Štruklji are a traditional Slovene dish, composed of dough and various types of filling. The dish comes in the form of rolls, which can be either cooked or baked, and can have a wide range of fillings. Štruklji has been traditionally reserved for special occasions, but is now one of the most characteristic everyday dishes in households all across Slovenia. It is closely related to Zagorski štrukli, a traditional Croatian dish.

History 

The first recorded preparation of štruklji is said to be in 1589, when a chef at a manor in Graz wrote down the recipe for cooked štruklji with tarragon filling. They became a festive dish for the urban middle class in the 17th century, and spread to rural households two centuries later. They were incorporated into everyday cuisine at the beginning of the 20th century.

Ingredients and preparation 

The most common ingredients of the pastry are flour – most commonly wheat or buckwheat – mixed with egg, oil, warm water and salt.
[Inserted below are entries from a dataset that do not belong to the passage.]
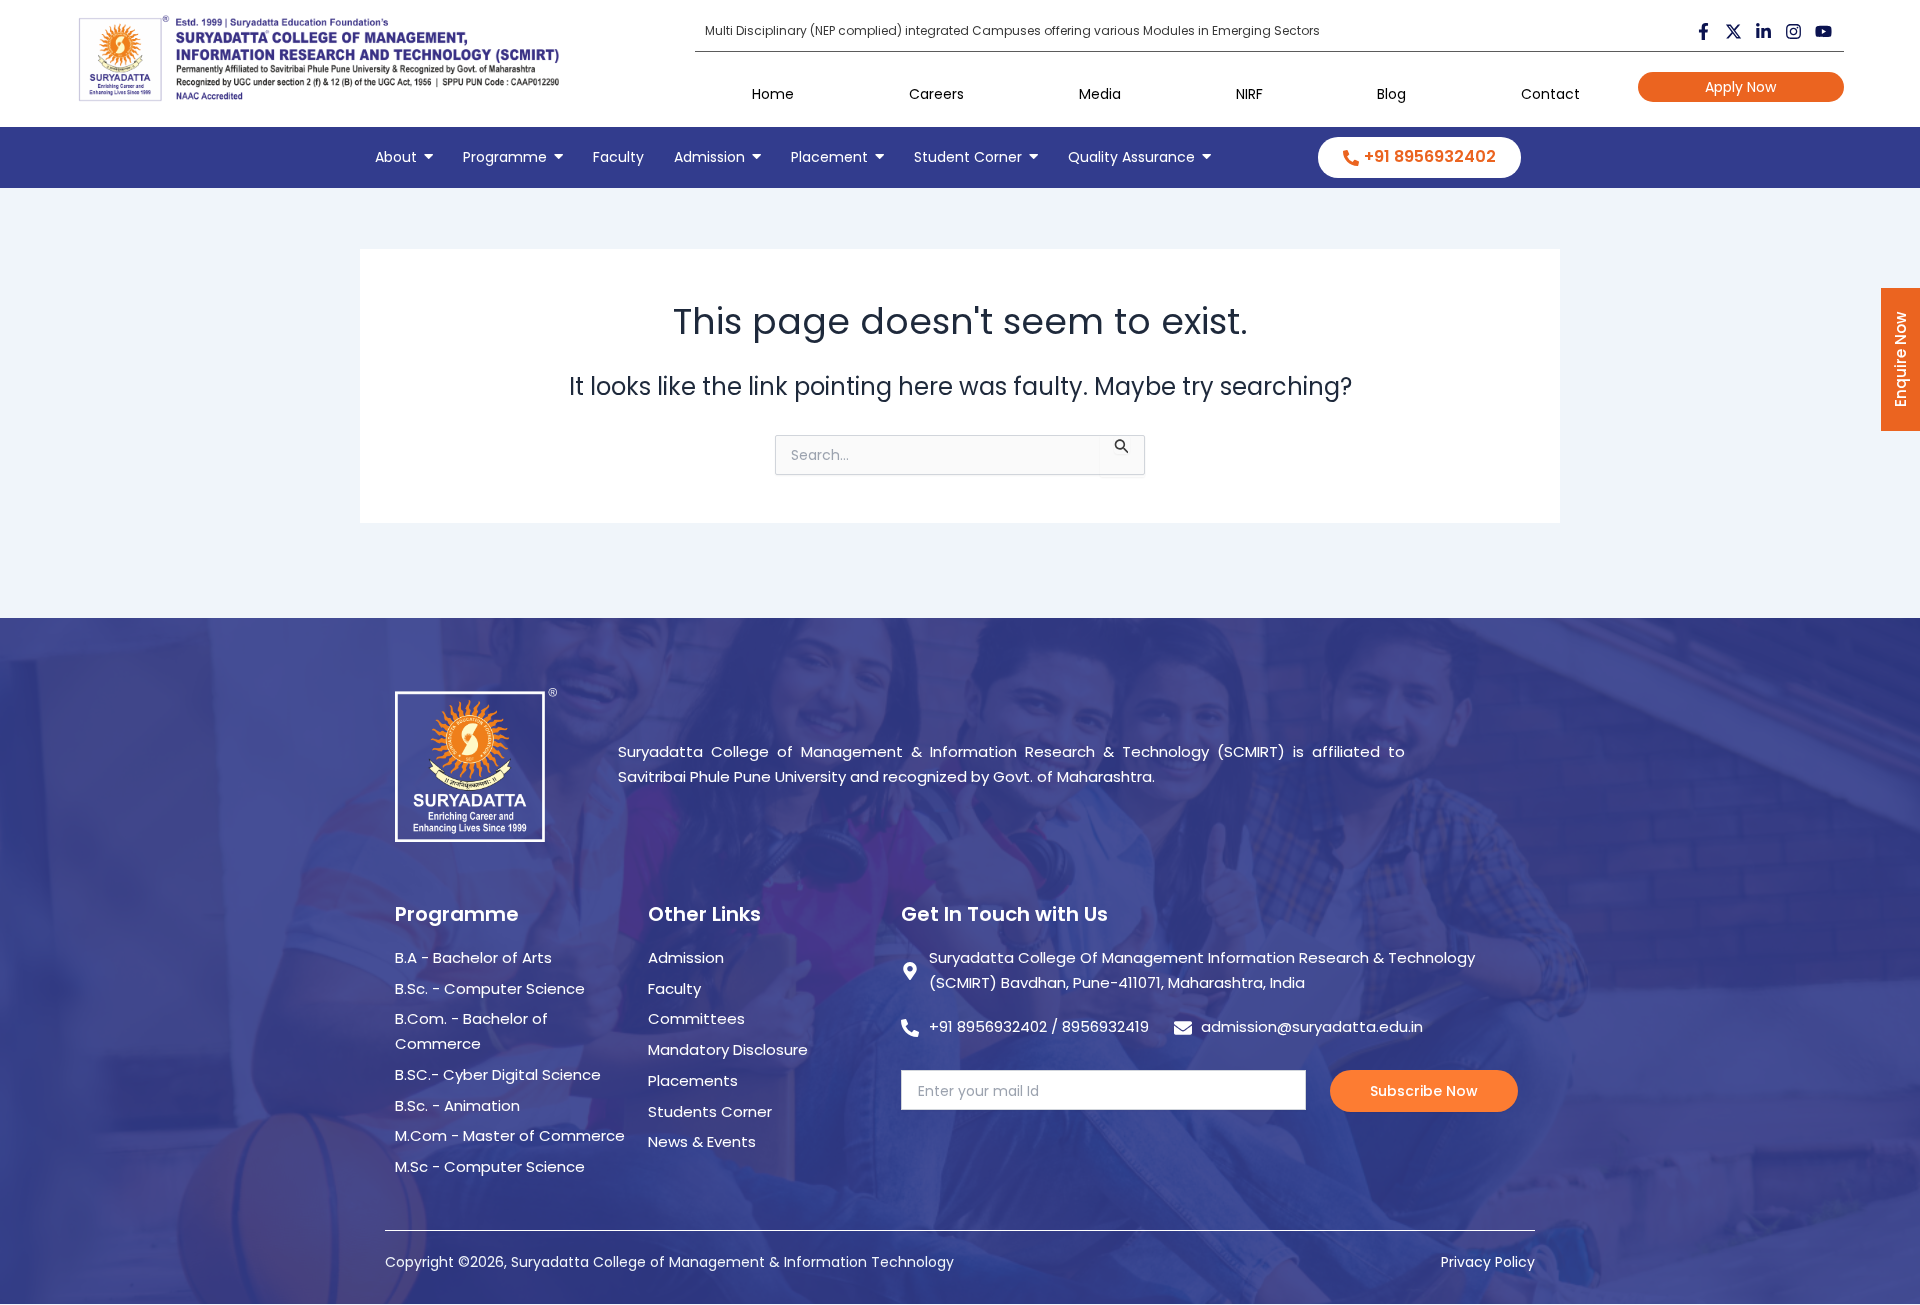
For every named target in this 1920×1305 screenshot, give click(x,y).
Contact (1550, 94)
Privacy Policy (1488, 1262)
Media (1100, 94)
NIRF (1249, 94)
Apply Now (1740, 87)
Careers (936, 94)
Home (773, 94)
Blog (1391, 94)
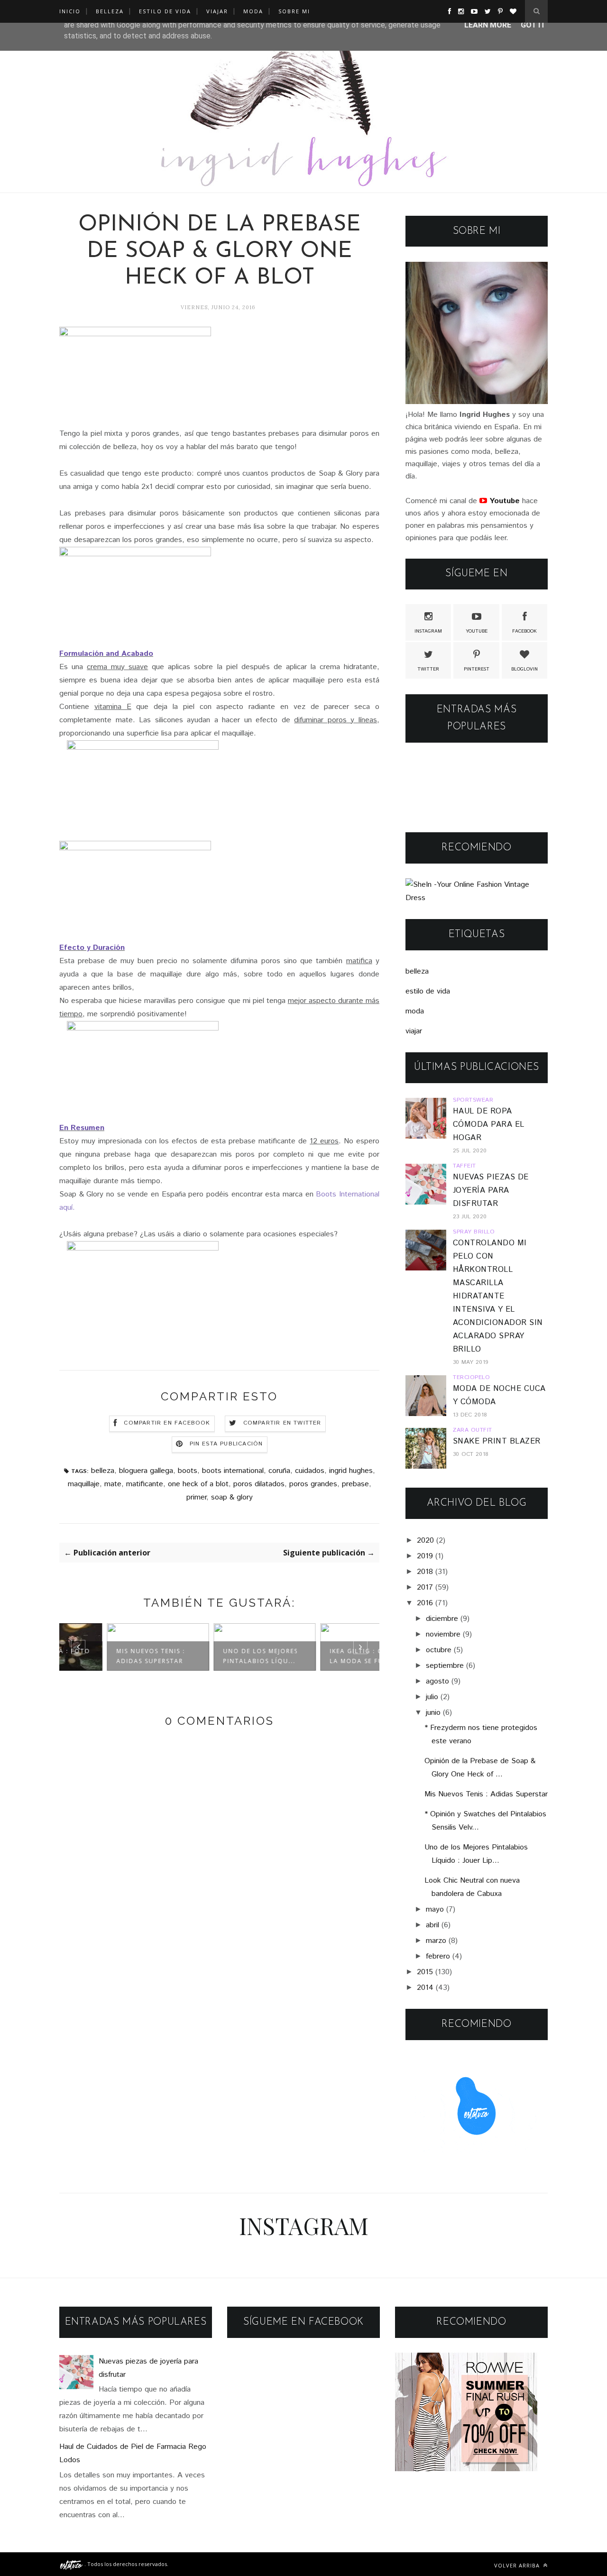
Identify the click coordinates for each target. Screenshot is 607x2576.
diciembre (442, 1618)
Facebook (524, 631)
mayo (435, 1909)
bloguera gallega (146, 1470)
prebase (355, 1484)
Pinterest (476, 669)
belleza (102, 1470)
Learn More (487, 24)
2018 (425, 1571)
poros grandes (313, 1484)
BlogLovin (524, 669)
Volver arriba (518, 2565)
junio (433, 1712)
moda (414, 1011)
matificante (144, 1484)
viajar (413, 1031)
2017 (425, 1587)
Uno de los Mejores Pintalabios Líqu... (215, 1656)
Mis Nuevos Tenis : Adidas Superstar (105, 1656)
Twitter (428, 669)
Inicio (70, 11)
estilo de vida (427, 991)
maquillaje (84, 1484)
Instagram (428, 631)
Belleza (110, 11)
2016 (425, 1603)
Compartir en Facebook (167, 1423)
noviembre (443, 1634)
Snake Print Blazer (497, 1441)
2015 (425, 1972)
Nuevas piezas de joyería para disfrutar (491, 1190)
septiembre (445, 1665)
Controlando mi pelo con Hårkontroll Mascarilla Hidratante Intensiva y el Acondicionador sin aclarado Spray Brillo (498, 1296)
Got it (533, 24)
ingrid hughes (351, 1470)
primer (196, 1497)
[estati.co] (71, 2563)
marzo (436, 1940)
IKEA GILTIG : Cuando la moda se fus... (324, 1656)
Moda (253, 11)
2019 (425, 1556)
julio (432, 1697)
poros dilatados (259, 1484)
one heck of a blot (198, 1484)
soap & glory (232, 1497)
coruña (279, 1470)
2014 (425, 1987)
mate (112, 1484)
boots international (233, 1470)
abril (432, 1925)
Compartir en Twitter (282, 1423)
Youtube (476, 631)
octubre (438, 1650)
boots (187, 1470)
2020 (425, 1540)
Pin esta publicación (226, 1444)
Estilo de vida (165, 11)
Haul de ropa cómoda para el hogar (488, 1124)
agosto (437, 1681)
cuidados (309, 1470)
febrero (438, 1956)
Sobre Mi (294, 11)
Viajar (217, 11)
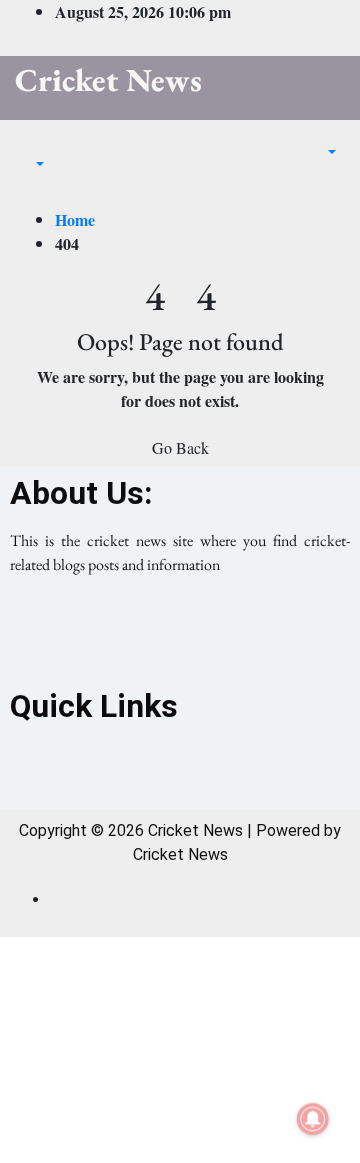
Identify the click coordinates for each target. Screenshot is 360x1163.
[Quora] (264, 638)
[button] (30, 163)
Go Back (180, 447)
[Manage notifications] (313, 1119)
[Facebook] (96, 638)
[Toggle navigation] (29, 146)
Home (75, 219)
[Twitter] (180, 638)
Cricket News (108, 80)
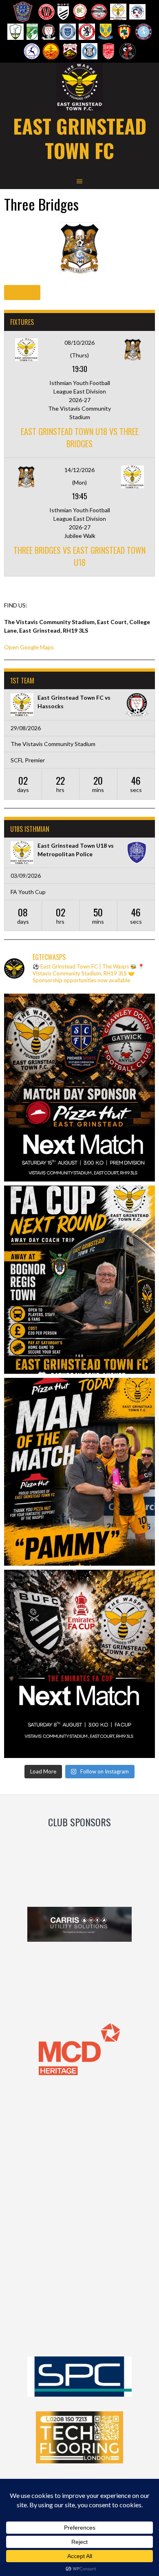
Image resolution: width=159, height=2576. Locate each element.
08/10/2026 (79, 342)
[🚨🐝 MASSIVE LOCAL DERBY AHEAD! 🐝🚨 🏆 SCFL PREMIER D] (79, 1088)
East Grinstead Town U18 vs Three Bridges (80, 437)
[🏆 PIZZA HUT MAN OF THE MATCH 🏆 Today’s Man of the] (79, 1472)
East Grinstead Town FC (79, 138)
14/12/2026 (79, 469)
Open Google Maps (29, 647)
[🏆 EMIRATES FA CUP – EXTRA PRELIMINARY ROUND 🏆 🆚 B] (79, 1664)
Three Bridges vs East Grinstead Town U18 (79, 556)
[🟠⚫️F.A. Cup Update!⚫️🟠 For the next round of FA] (79, 1280)
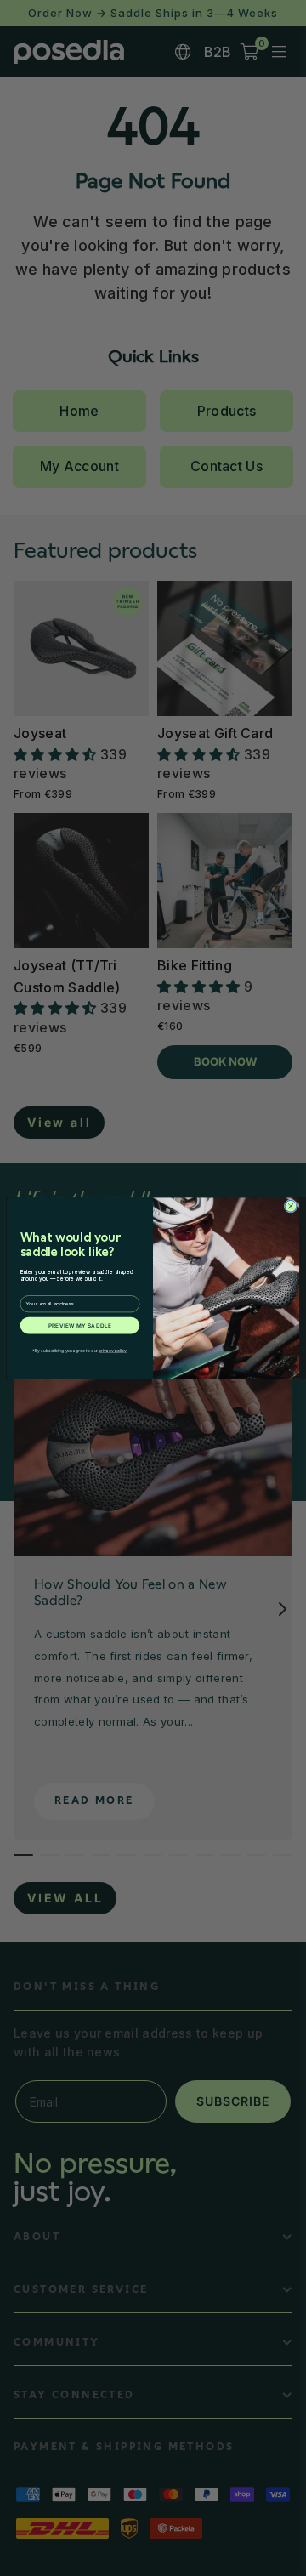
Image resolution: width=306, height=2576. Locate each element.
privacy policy (113, 1350)
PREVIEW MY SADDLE (79, 1325)
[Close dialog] (291, 1206)
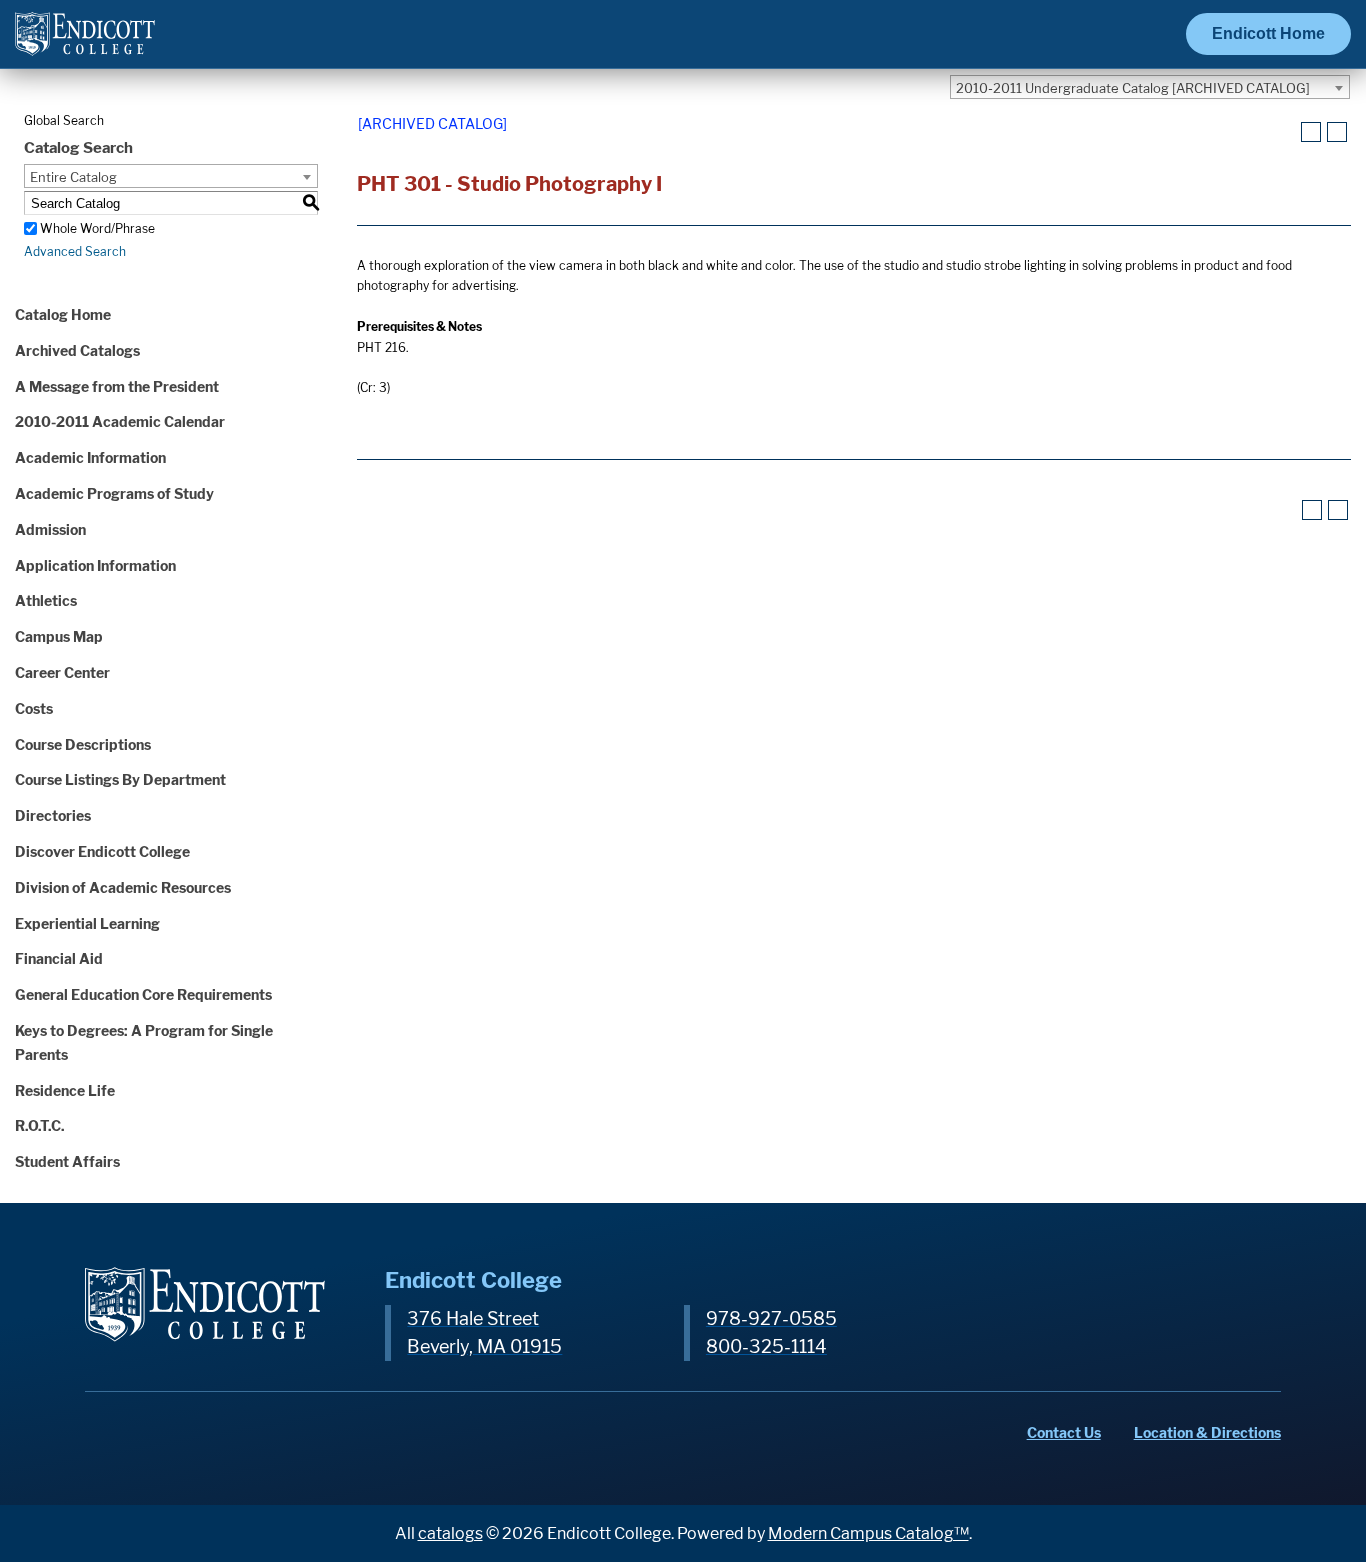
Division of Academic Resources (123, 887)
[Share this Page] (1286, 133)
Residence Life (65, 1090)
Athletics (46, 600)
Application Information (95, 565)
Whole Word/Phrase (97, 228)
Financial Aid (59, 958)
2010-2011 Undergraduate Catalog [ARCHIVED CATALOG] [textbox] (1133, 88)
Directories (53, 815)
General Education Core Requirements (143, 994)
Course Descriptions (83, 744)
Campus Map (59, 636)
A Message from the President (117, 386)
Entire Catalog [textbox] (73, 177)
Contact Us (1064, 1432)
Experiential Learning (87, 923)
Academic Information (90, 457)
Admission (50, 529)
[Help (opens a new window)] (1337, 132)
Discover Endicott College (102, 851)
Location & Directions (1207, 1432)
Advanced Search (75, 251)
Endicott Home (1268, 33)
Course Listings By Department (120, 779)
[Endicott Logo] (85, 42)
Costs (34, 708)
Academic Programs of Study (114, 493)
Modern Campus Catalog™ (868, 1533)
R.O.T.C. (40, 1125)
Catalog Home (63, 314)
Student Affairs (67, 1161)
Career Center (62, 672)
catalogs (450, 1533)
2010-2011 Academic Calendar (120, 421)
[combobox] (1150, 87)
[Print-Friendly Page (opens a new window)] (1311, 132)
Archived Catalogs (77, 350)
These are then mixed together and the dough rolled out into a thin layer. The filling can be either sweet or savoury; the most common fillings are apple, walnut, poppy seed, cottage cheese or tarragon. The chosen filling is then spread onto the sheet of dough, and the dough then formed into a roll.

Alternatively, štruklji can be made by mixing cottage cheese into the ingredients above and cooking the dough as one.

Štruklji can be steamed, boiled in water, fried or baked. They are often served with either meat and gravy, or a sauce of breadcrumbs.